Mas os Tarzans andam à solta na saúde como na segurança social, destilando uma raivosa animosidade em relação aos privados que prestam cuidados de saúde e das instituições particulares de solidariedade social, como se em algum país do mundo, o Estado de forma isolada conseguisse responder com eficácia a todas as necessidades dos seus cidadãos. Era bom que, quando avançam com propostas eivadas de radicalismo, de preconceito ou de falta de senso, apontassem um modelo integrado de Estado, no passado ou no presente, em que as propostas que propõem são uma realidade, numa conjuntura internacional similar à nossa. Com tanta espuma no canto da boca e pretensa superioridade moral, de transparência e de alegada punção revolucionária, era bom que, além dos bancos do exercício parlamentar, soundbite ou de um qualquer púlpito de comício, experienciassem a gestão de uma IPSS ou a gestão de entidades ainda mais complexas, de preferência em sintonia com o que propõem. Isto é, ao contrário do que foi a efémera gestão autárquica do Bloco de Esquerda no município de Salvaterra de Magos, desgarrada do defendido nas narrativas nacionais, em rota de banho de realidade. Se querem educação, saúde e segurança social com respostas exclusivamente nacionalizadas, pagas com o dinheiro dos contribuintes, que tenham a coragem de dizer quanto custa e se o Estado tem capacidade para responder em todas as frentes. É como o enfoque na profissionalização do combate aos incêndios florestais, sem adequada integração e valorização do papel dos bombeiros voluntários. Nem o Estado consegue suportar uma resposta profissional integral, nem se pode entrar numa espiral de desconsideração em relação ao pilar central do dispositivo, como aconteceu antes dos incêndios florestais deste ano e acontece agora em algumas iniciativas mais ou menos simbólicas. Pode-se querer retomar em 2017, o caminho iniciado em 2007, durante a passagem de António Costa pela Administração Interna, mas, depois não se queixem que as respostas deslaçam e o ânimo não existe.

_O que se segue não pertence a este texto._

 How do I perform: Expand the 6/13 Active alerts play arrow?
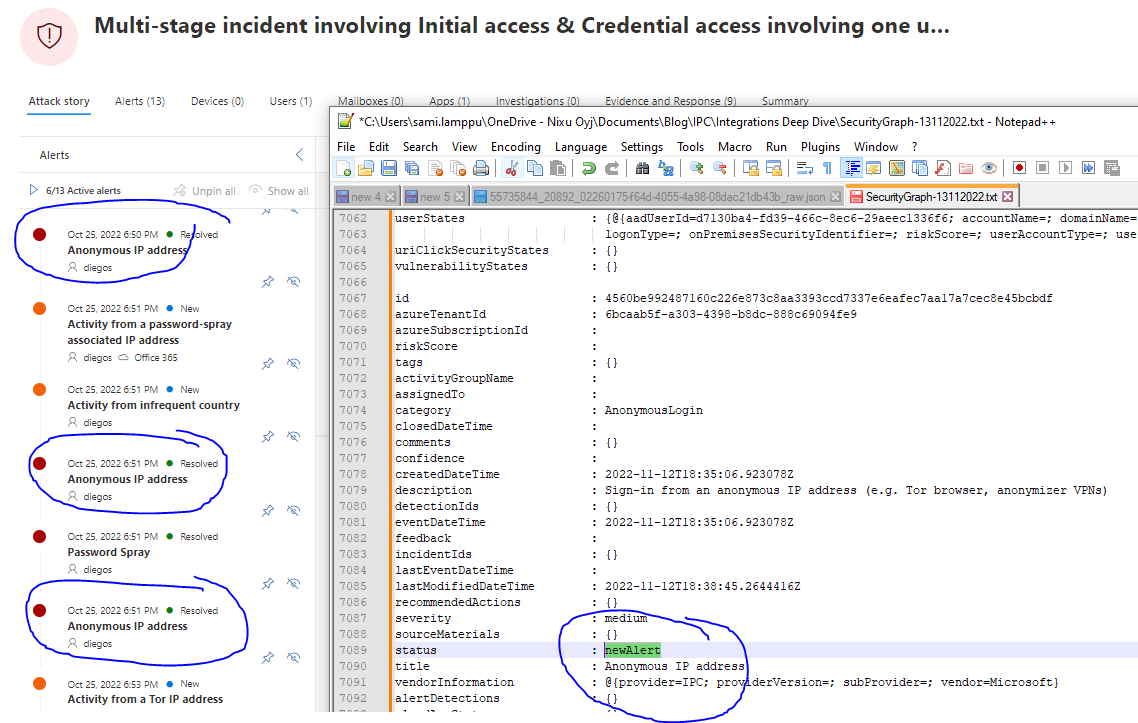[x=34, y=190]
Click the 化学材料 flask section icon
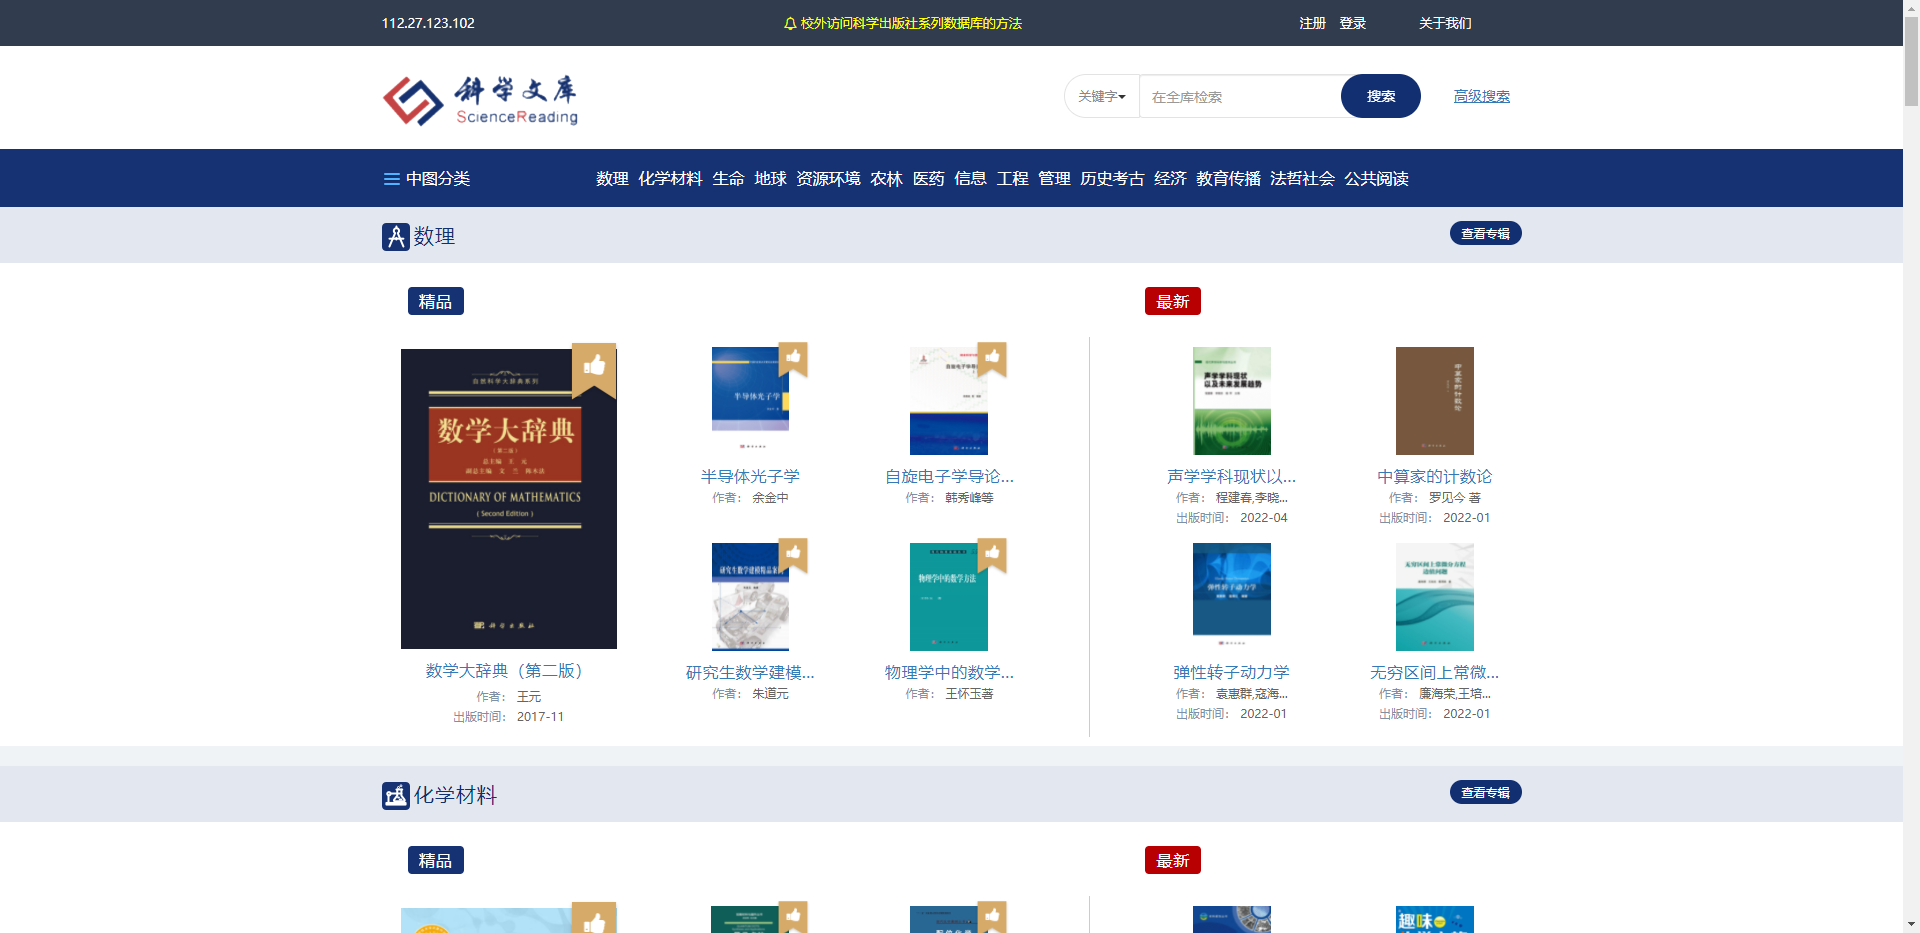 (394, 795)
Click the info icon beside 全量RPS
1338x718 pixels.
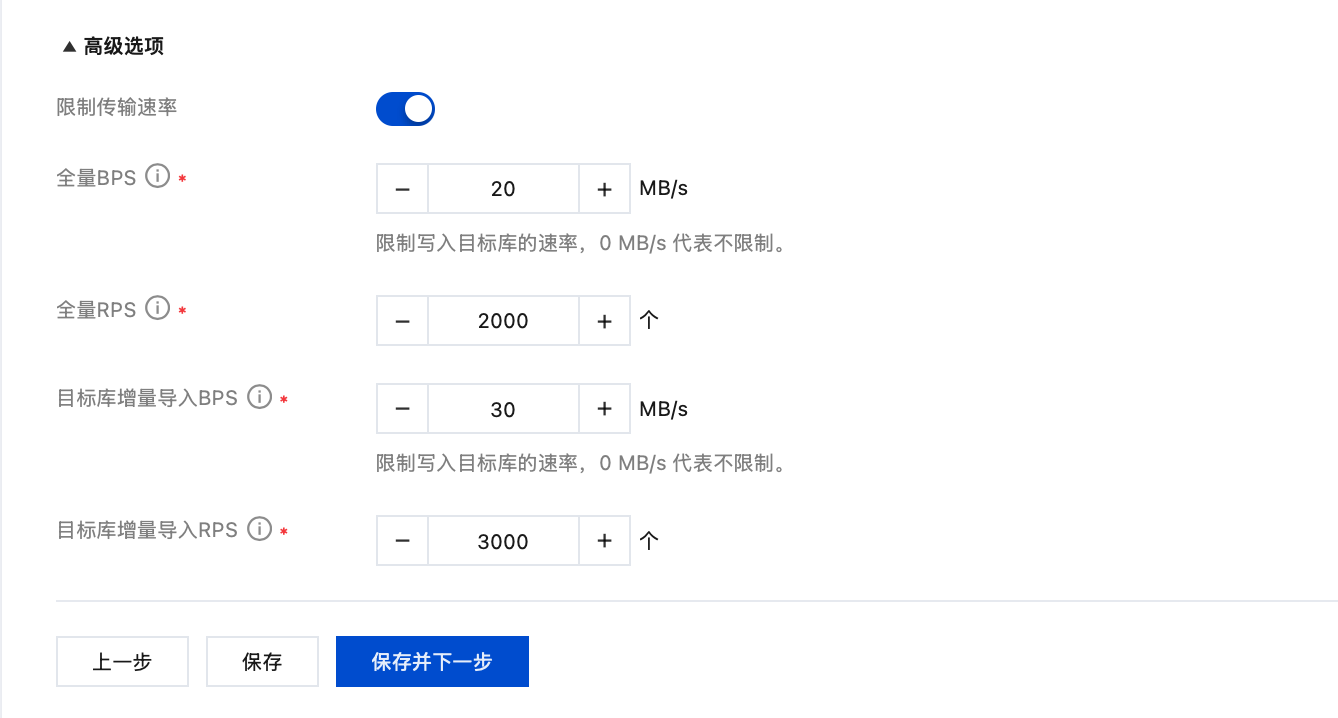pyautogui.click(x=157, y=309)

E, no entanto, proliferam os Tarzans, de liana em liana, com mais conversa que ação.

NOTAS FINAIS

Raríssima A oposição política ao governo é confrangedora. Não é bom para a Democracia, é bom para a solução governativa. Uma oposição eficaz é raríssima.

Intermitente Apesar da invulgar gravidade da situação, está à vista a incúria do empolamento das expetativas de reconstrução em Pedrógão e nas outras latitudes. Sem uma permanente liderança política do processo, há demasiados nós para serem deslaçados.

Constante Mais dinheiro, mais endividamento, ainda mais consumismo, excitação, stress e loucura. No que conta, as tradições e os afetos, Boas Festas!